Shailesh Kapoor: Silly Point: Taking Trade Communication To Consumers

11 Sep,2015

By Shailesh Kapoor


It’s been a week of very little action on-air, but there haven’t been too many dull moments behind the scenes in the television business. As the atmosphere around the release of the first rural ratings three weeks from now builds up, so does the battle for top honours in the Hindi GEC category.


Last week, Colors toppled Star Plus by a single GRP (in Hindi-speaking markets), and this week Star Plus took back the top spot, but with an even smaller gap than last week. We may just be seeing the beginning of a very exciting battle for leadership.


Colors’ media response on taking the top spot last week was restrained, and we did not see any press announcements or electronic mailers. It’s also in line with the BARC India advisory on what constitutes responsible use of data in trade communication.


However, the same cannot be said about many other channels. In a silly trend, we are seeing more and more channels promote their “leadership position” on-air, on their own platform itself. Then, there are ads in mainstream print, not just the pink papers, on a certain channel beating others in its genre. The target group, time bands and the period of reporting are selected to suit the output. Even after that, some of these ads promote “leadership” where the gap is less than 5%. And these are genres where total viewership is so low that even a 20% gap won’t constitute real leadership.

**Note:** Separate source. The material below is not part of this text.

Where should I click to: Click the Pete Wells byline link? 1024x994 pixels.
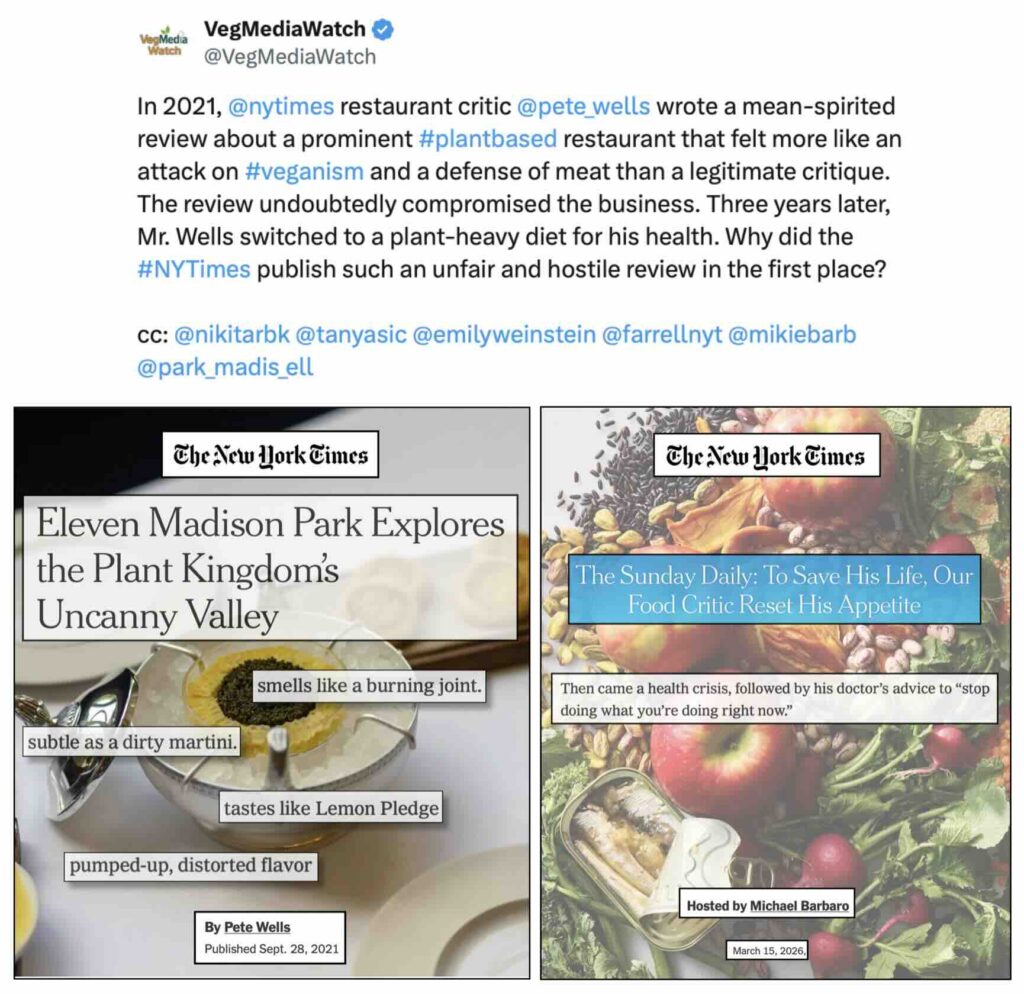point(257,927)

This flow of ratings information in the mainstream media is something we could have done without. The usage of the term “TRP” by consumers has gone up significantly over the last two years. When “iski TRP sabse achhi hai” becomes the reason to like a show or a channel, you know there’s a problem.


The problem is not very different from what happens in Bollywood. Box-office figures are central to a lot of communication around films. Consumers speak about the 100-cr club with a lot of false confidence, emanating from truckloads of media information but no perspective on how to read it.


However, there’s a reason why the TV problem is worse. In films, at least the numbers being discussed have a physical meaning. They are in Indian Rupees after all. In TV, no one outside the media industry (and some would say, many within it too) knows how to read the ratings data. It’s just a notion, and hence, it is easy to be misdirected by what one sees and reads.


Once in a while, you see a genuine e-mailer based on ratings data that makes you go: “Whoa, that’s some achievement”. But in the clutter of many claims and counter-claims, they just become one of the many things being said.


But while one can debate the idea of good trade communication vs. poor trade communication, there cannot be much debate against the merits of sparing the end consumer of information on TV ratings.


They, the end consumers, are the ratings themselves. If they start watching something because it rates well, we can be caught in an infinite loop of silliness.